Kendileri dudak tiryâkisi oldukları gibi, başkalarına da dudak tiryâkisi olmayı söylerler ve bu şekilde kalmalarını öğütlerler. Sürekli olarak dumanı yâni dîni içe çekmenin zararlarından bahsederler. Dumanı içe çekmenin bedeli vardır çünkü. Fakat bedel ödenmediğinde dudak tiryâkiliğinden kurtulunamaz ki!. Dumanı yada aslında dîni içlerine çekenleri ve dolayısı ile dudaklarından değil de içlerinden dışarıya üfleyenleri ve içlerinden gelen bir dürtüyle amel-eylemde bulunanları aşırı, yobaz ve terörist olarak yaftalarlar. Zîrâ dîni içlerine çekip de iç-âlemlerini aydınlatan, sonra da (din sâdece iç-âlemde kalamayacağı için) dîni dış-âleme yansıtanlar, dudak tiryâkilerinin yanlışlarını ve ciddiyetsizliklerini hatırlatırlar.

 

Dudak tiryâkiliği “sâdece îman etmek ama îmâna uygun davranmamak ve yaşamamak” gibidir. Dudak tiryâkileri îman ettiklerini söylemelerine rağmen din için, Allah için ve hak-hakîkat için kıllarını bile kıpırdatmazlar. Böyle bir niyetleri de yoktur. Zâten dudak tiryâkileri ellerini çok da kullanmazlar. Dînin sâdece dudak tiryâkiliğinden ibâret olduğunu zannedenler şu âyeti duymaktan hoşlanmazlar:

 

“İnsanlar, (sâdece) ‘îman ettik’ diyerek, sınanmadan bırakılacaklarını mı sandılar?” (Ankebût 2).

 

Âyet; “sâdece dudak tiryâkisi kalarak kurtulmazsınız” demektedir.

Veri bloğu.
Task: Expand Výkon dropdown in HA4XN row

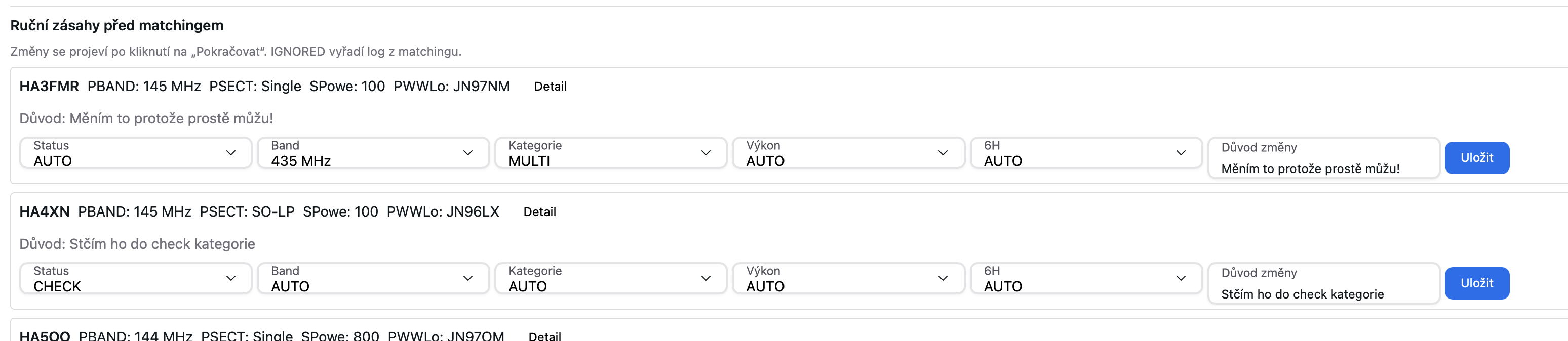Action: click(x=847, y=278)
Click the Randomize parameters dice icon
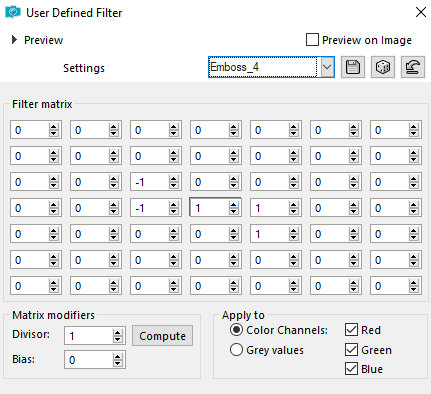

Yapılacaklar.
**1.** Dudak tiryakiliği metnine göre dudak tiryakiliği neye benzer?
**2.** Aşağıdaki ifadeler dudak tiryakiliği metniyle uyuşuyor mu? Her biri için evet ya da hayır deyin ve karar veren kelimeleri metinden aynen aktarın.
(a) Dudak tiryakileri, dumanı içe çekmenin zararlarından durmadan söz eder.
(b) Dudak tiryakileri ellerini çok kullanır.
(c) Metinde geçen âyet Bakara suresinden alınmıştır.
**3.** Dudak tiryakiliği metnini kaldığı yerden sürdürün.
Veriler, metinden bağımsız ayrı bir malzemedir.

Beklenen yanıtlar.
**1.** Dudak tiryakiliği, "sâdece îman etmek ama îmâna uygun davranmamak ve yaşamamak" gibidir.

**2.**
(a) Evet: "Sürekli olarak dumanı yâni dîni içe çekmenin zararlarından bahsederler."
(b) Hayır: "Zâten dudak tiryâkileri ellerini çok da kullanmazlar."
(c) Hayır: "(Ankebût 2)"

**3.**
 

Evet, dudak tiryâkiliği dînin dudaklardan, dilden ve boğazdan aşağı inmeyecek şekilde sâdece lafta ve sözde kalmasıdır. Oysa dîni içlerine çekenler ve içlerini onunla inşâ edenler, daha sonra da din ile dış-âlemi de inşâ etmenin yoluna koyulurlar. Çünkü onlar dudak tiryâkisi değildirler. Onların dinleri dudaklarında kalmayıp ciğerlerine ve kâlplerine inmiştir. Sonra da oradan coşkuyla hayâta yansımaktadır.

 

Modernizm müslümanlardan sâdece dudak tiryâkisi olmalarını istemekte ve beklemektedir. Dînin boğazdan aşağı inmesini “riskli” görüp kötülemekte ve buna şiddetle karşı durmaktadırlar. Mü’minleri dudak tiryâkiliğinden ayıracak olan şey, her türlü bedeli göze alarak iç-âlemi ve sonra da dış-âlemi inşâ etmek, göklerdeki düzenin aynısını Dünyâ’da ve insanlar arasında da kurmaktır. Aksi-hâlde Dünyâ’da dudak tiryâkisi olanlar, âhirette de ateşin tiryâkisi olurlar.

 

En doğrusunu sâdece Allah bilir.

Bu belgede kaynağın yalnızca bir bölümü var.